WHAT YOU HAVE TO DO: Which of the lines below include "computer"? Each one should be copied out.

============

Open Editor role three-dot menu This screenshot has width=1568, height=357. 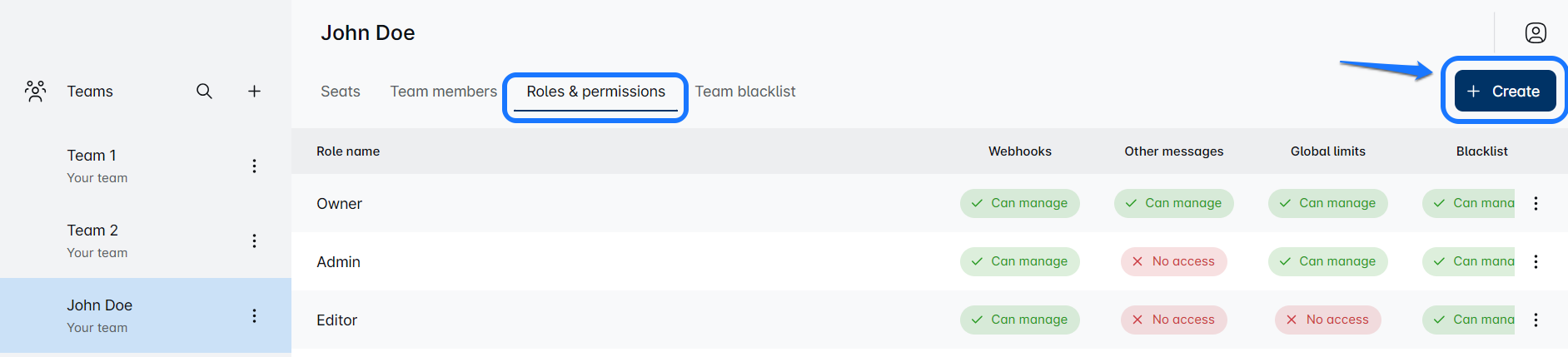[1536, 320]
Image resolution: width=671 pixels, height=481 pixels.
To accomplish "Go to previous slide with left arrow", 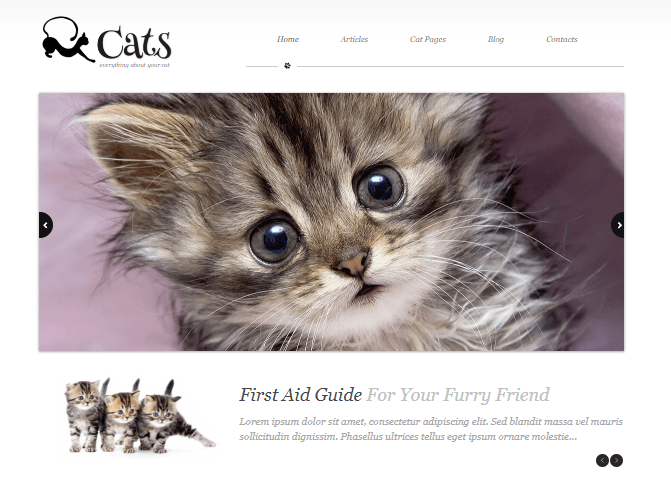I will [x=45, y=225].
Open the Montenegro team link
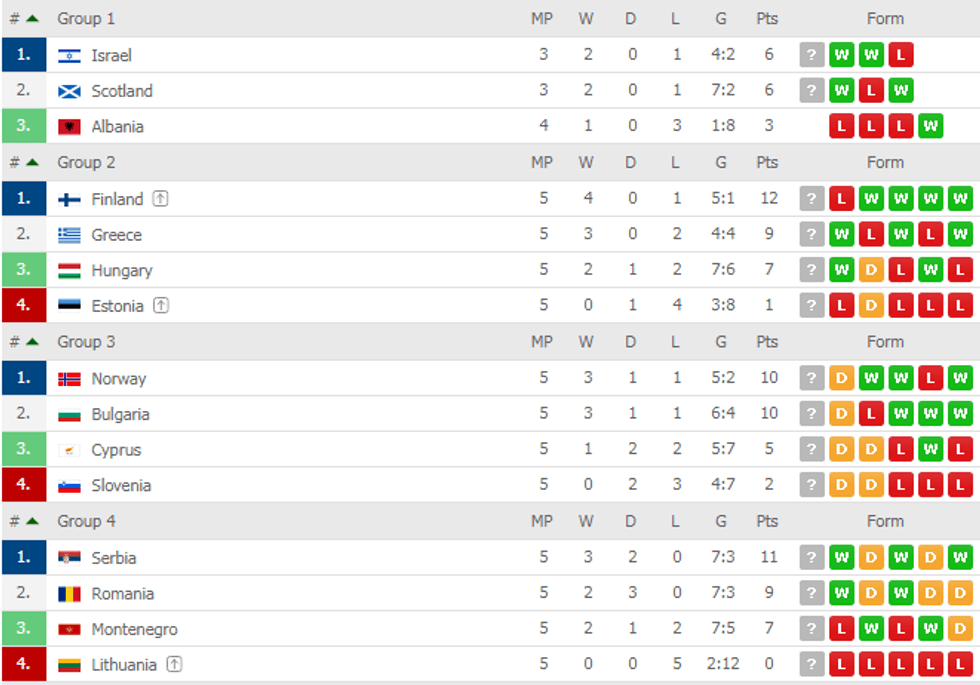This screenshot has width=980, height=685. [x=134, y=629]
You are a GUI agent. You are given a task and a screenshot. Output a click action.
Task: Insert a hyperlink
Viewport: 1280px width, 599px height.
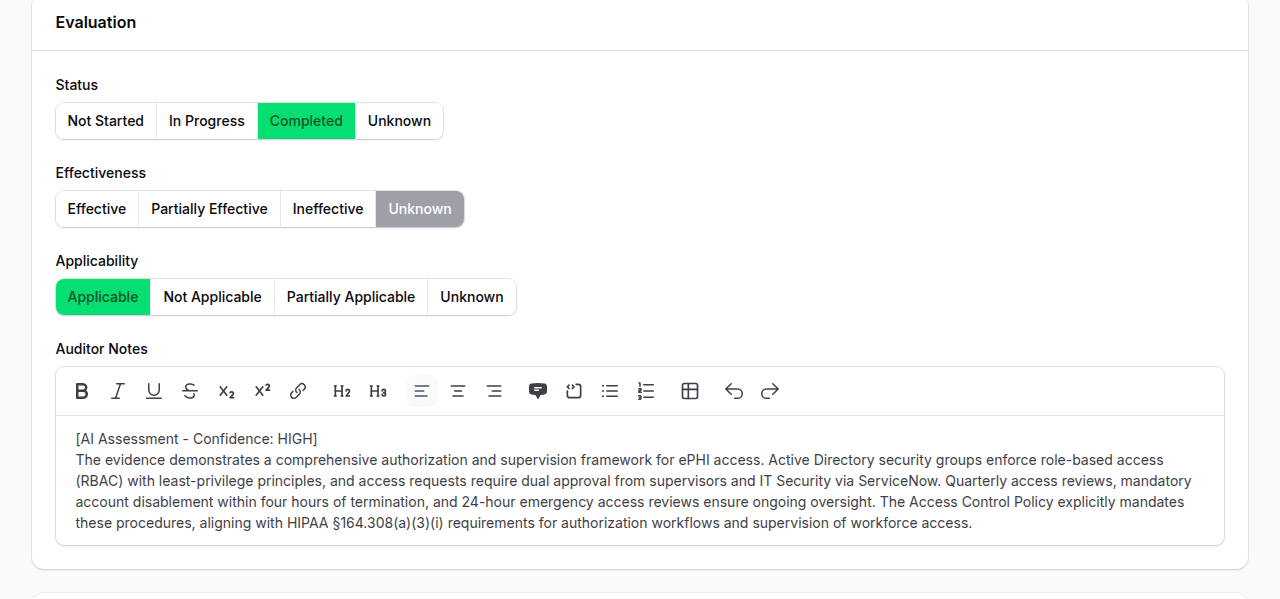(298, 391)
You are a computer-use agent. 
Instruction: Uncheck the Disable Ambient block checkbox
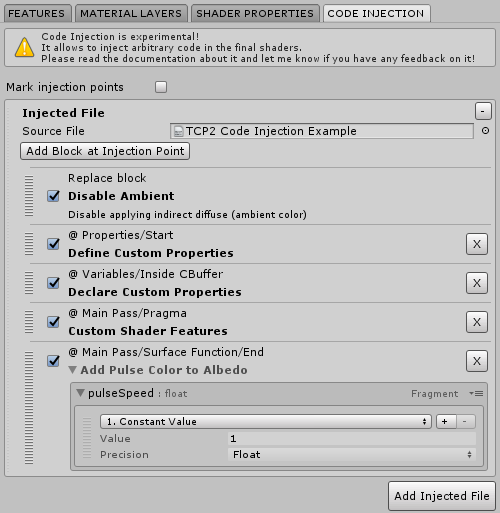pyautogui.click(x=53, y=196)
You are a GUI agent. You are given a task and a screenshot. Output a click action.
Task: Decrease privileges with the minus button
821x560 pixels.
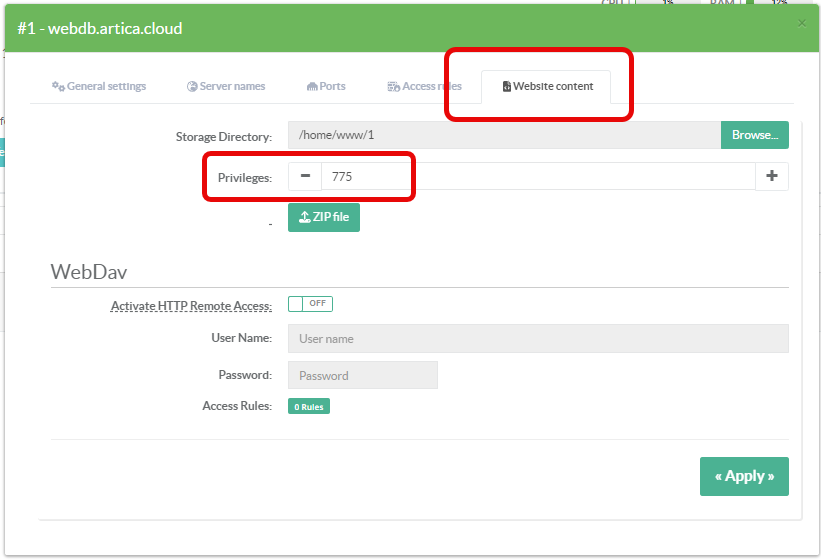[x=305, y=176]
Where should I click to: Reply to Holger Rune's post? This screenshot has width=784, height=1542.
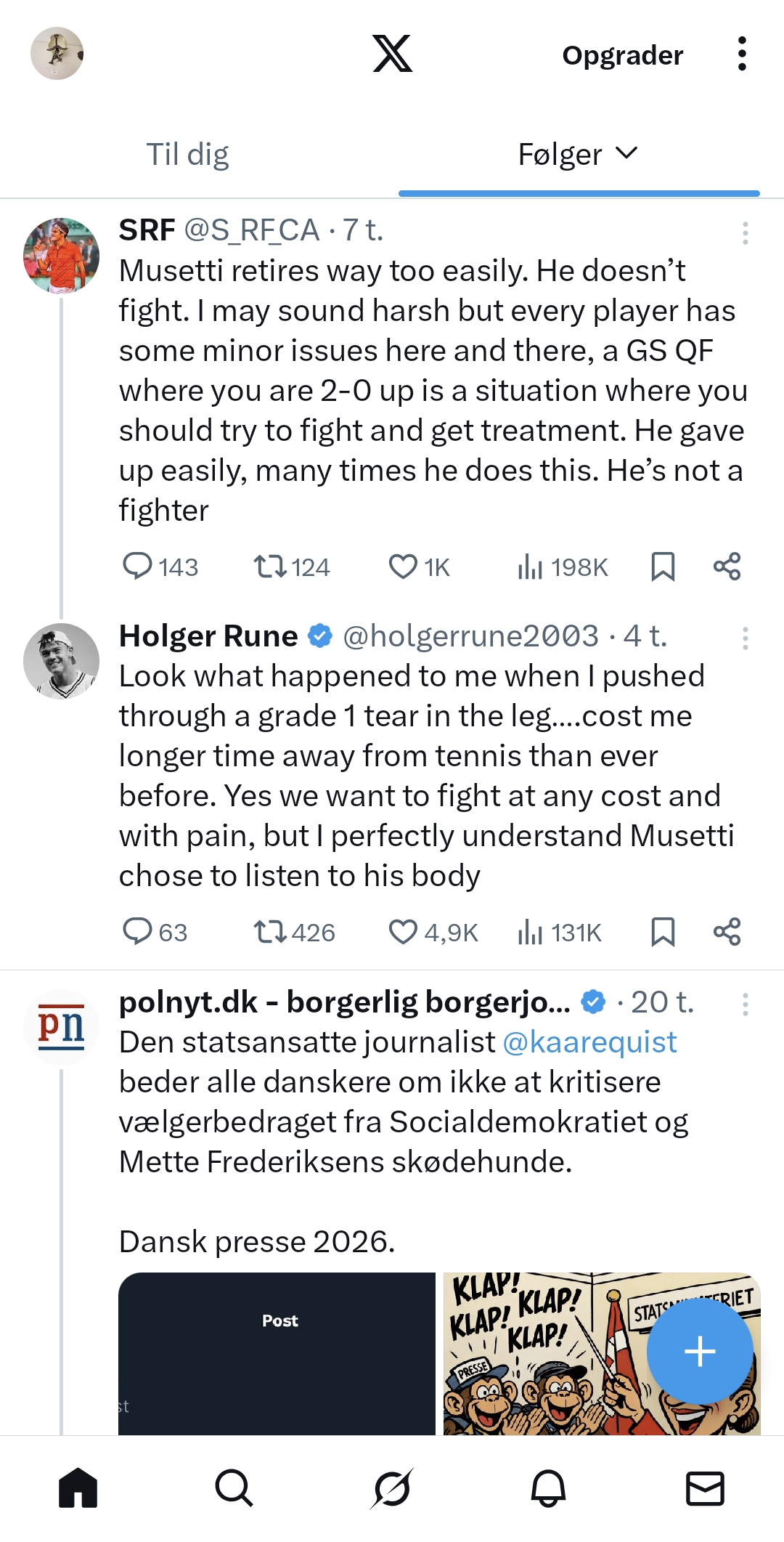[137, 932]
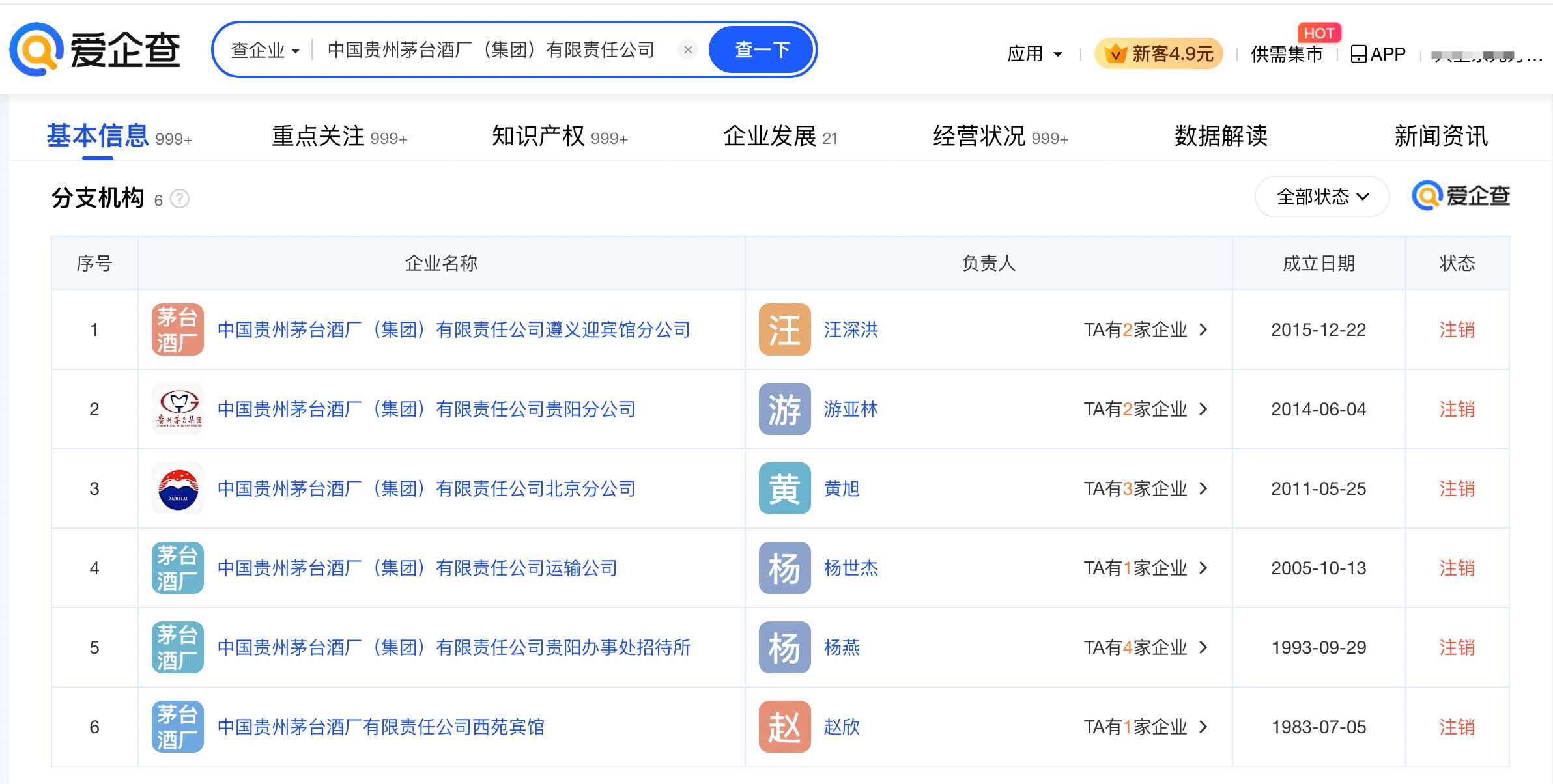The image size is (1553, 784).
Task: Select the 遵义迎宾馆分公司 company logo
Action: click(x=178, y=329)
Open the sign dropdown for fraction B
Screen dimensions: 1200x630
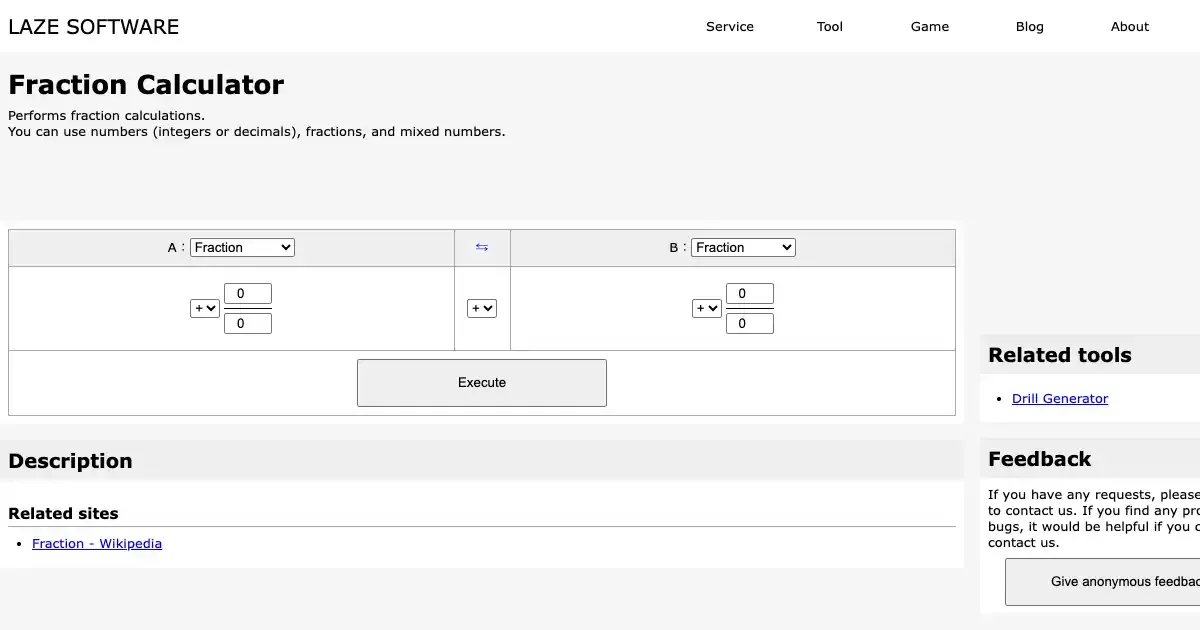tap(707, 308)
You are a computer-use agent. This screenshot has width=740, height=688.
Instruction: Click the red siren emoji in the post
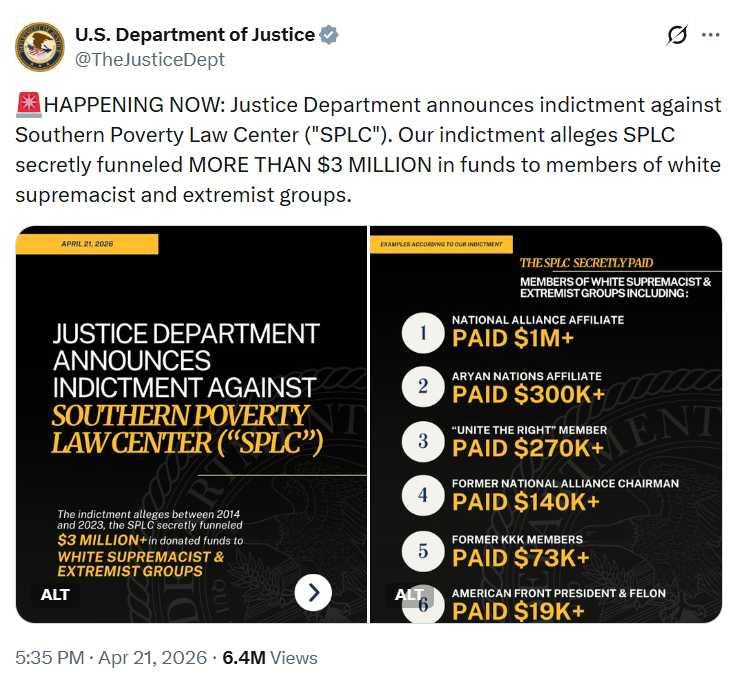(28, 105)
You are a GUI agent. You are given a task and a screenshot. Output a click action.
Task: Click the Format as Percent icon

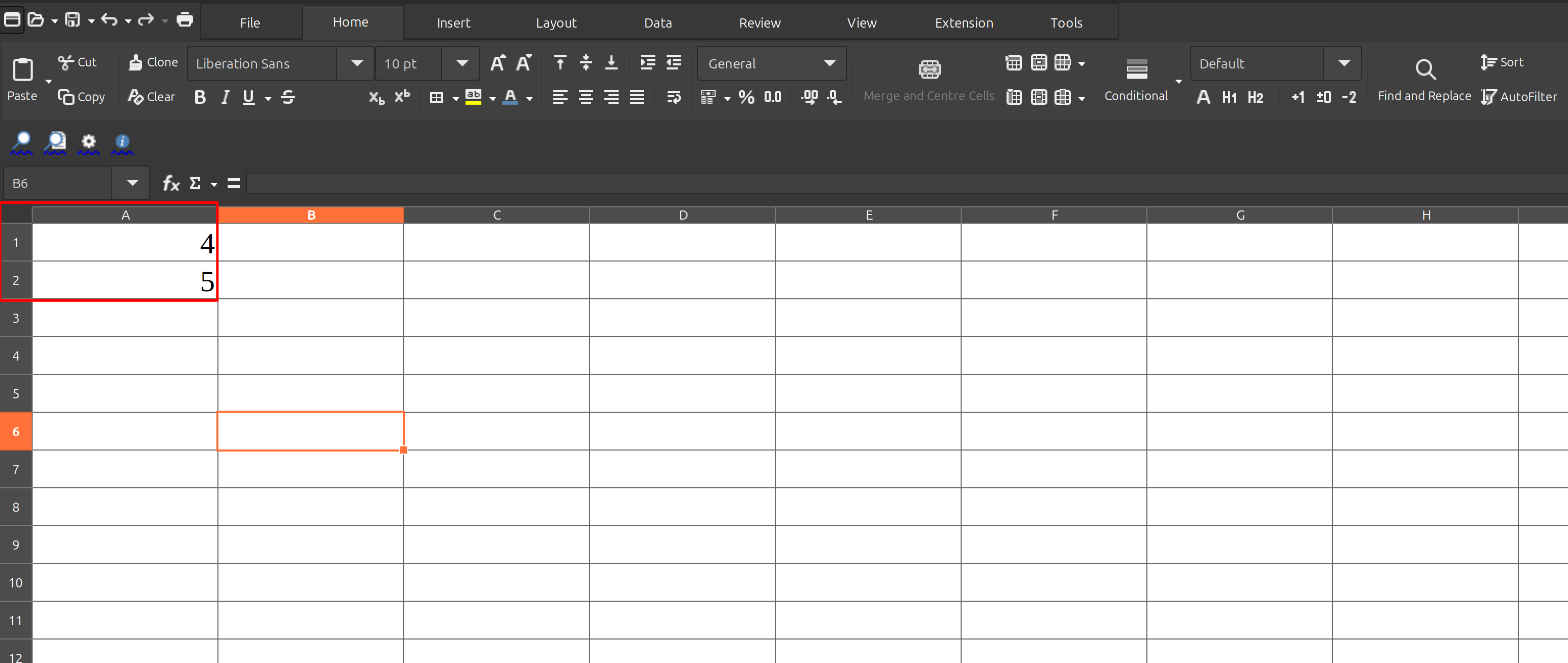(x=746, y=97)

============

ANSWER SPACE:
You are a computer-use agent. 
You are a computer-use agent. This screenshot has width=740, height=688.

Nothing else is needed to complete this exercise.